The machine uses a refurbished Asus P8H77-V motherboard with several
internal hard drives with different OSes using legacy BIOS.
$ hammer info
Volume identification
Label ROOT
No. Volumes 1
HAMMER Volumes /dev/serno/WD-WMAYP5624974.s3d
Root Volume /dev/serno/WD-WMAYP5624974.s3d
FSID 9d8141cd-c974-11e5-9ccd-bd5ff4499104
HAMMER Version 6
Big-block information
Total 29669
Used 9119 (30.74%)
Reserved 70 (0.24%)
Free 20480 (69.03%)
Space information
No. Inodes 856028
Total size 232G (248881610752 bytes)
Used 71G (30.74%)
Reserved 560M (0.24%)
Free 160G (69.03%)
PFS information
PFS# Mode Snaps
0 MASTER 0 (root PFS)
Files
Updated by dillon over 7 years ago
Did it get to the 'CAM: Configuring N busses' and 'CAM: finished configuring all busses' before hanging? If not then it will stop there waiting for CAM to finish configuring.

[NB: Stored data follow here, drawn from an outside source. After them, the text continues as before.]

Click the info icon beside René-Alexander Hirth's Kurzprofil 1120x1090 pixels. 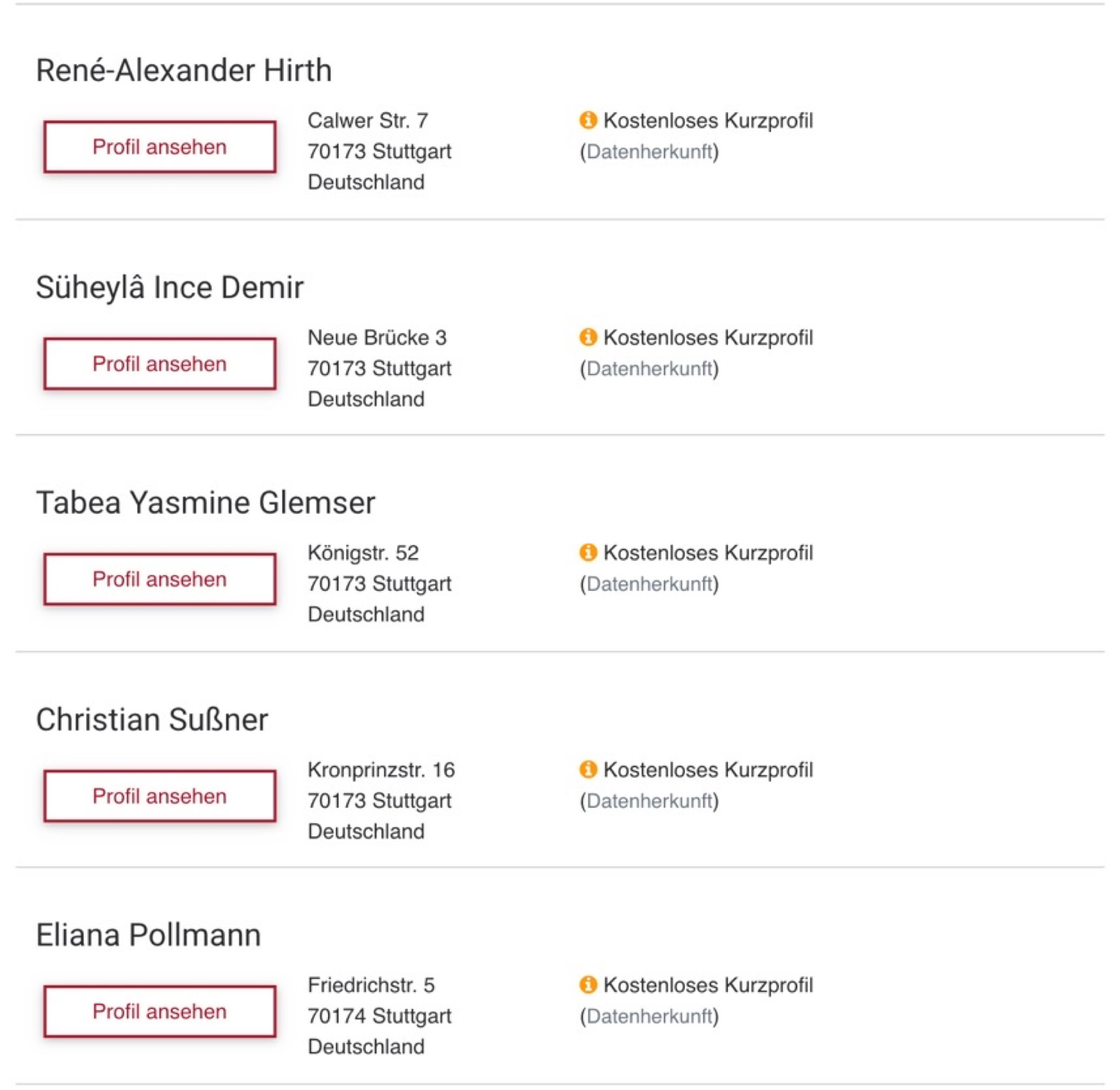[588, 120]
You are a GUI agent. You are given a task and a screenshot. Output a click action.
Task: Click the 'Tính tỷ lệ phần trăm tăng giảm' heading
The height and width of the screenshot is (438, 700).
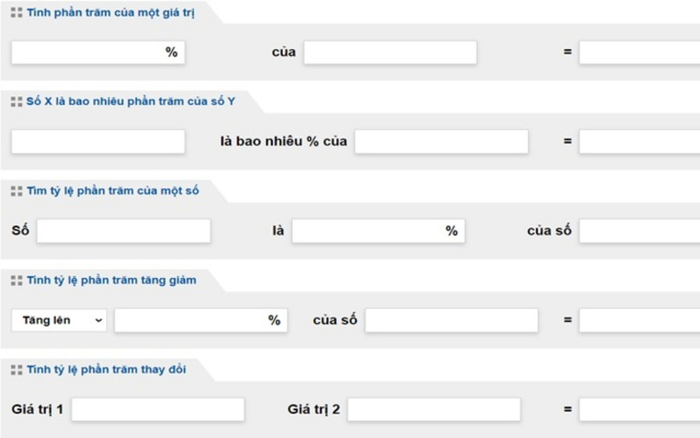coord(111,280)
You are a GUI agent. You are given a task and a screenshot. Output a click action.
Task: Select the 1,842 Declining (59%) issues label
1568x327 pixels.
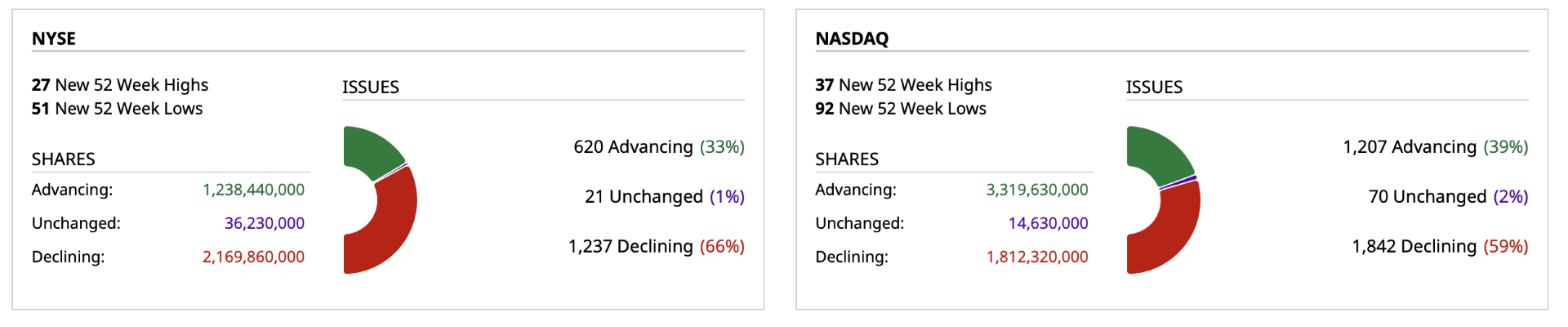[x=1440, y=247]
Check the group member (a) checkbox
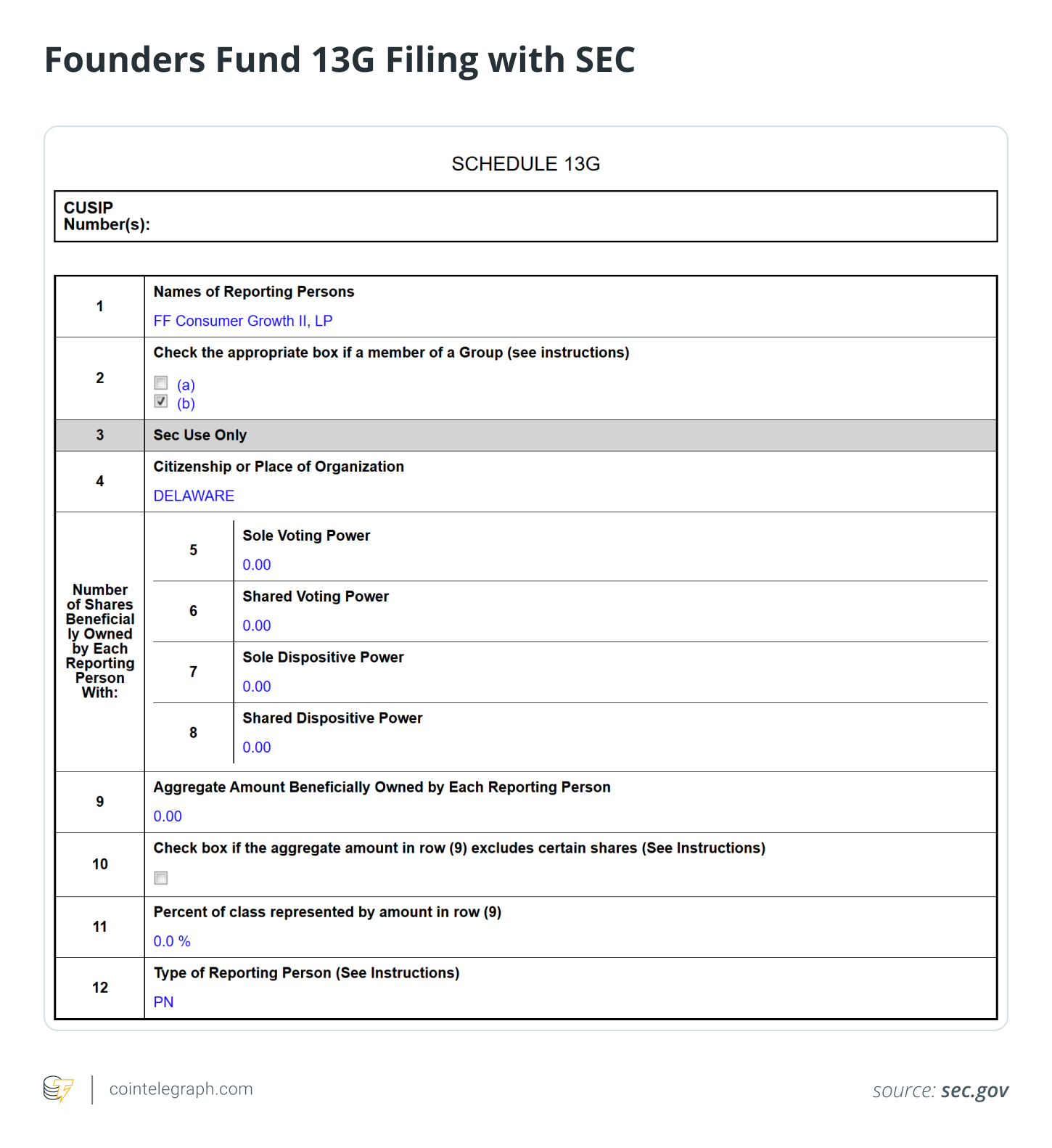The height and width of the screenshot is (1148, 1052). pyautogui.click(x=161, y=383)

There is a possible deadlock somewhere in CAM from changes made in Feb to fix some other holes in CAM's locking. The fact that a verbose boot worked makes that all the more likely to be the issue. Kind of a chicken and egg issue. What I really need is a backtrace of the offending kernel threads but that might be difficult at that point in the boot. you might be able to ctl-alt-esc into the debugger, but it would take some messing around to get a decent trace of the offending threads (basically you have to find the stack addresses which is typically listed in the thread list and x/a <addr> then hit return a ton of times to dump the stack for each thread). I don't know if the symbol table will be available at that point in the boot sequence.
-Matt
Updated by davshao over 7 years ago
Apologies, it now seems to me that the problem for my machine may be
with:
commit f240042b9f9bcfdacd70499659fcc5f55d5e49ab
Date: Sun Mar 26 23:35:55 2017 -0700
kernel - Spread IPIs out to more priority levels
Updated by dillon over 7 years ago
Could you re-test with and without that commit? Be sure to do a full kernel rebuild for that one (world rebuild not necessary). If that is breaking you then I missed something in that commit and I will back it out.
-Matt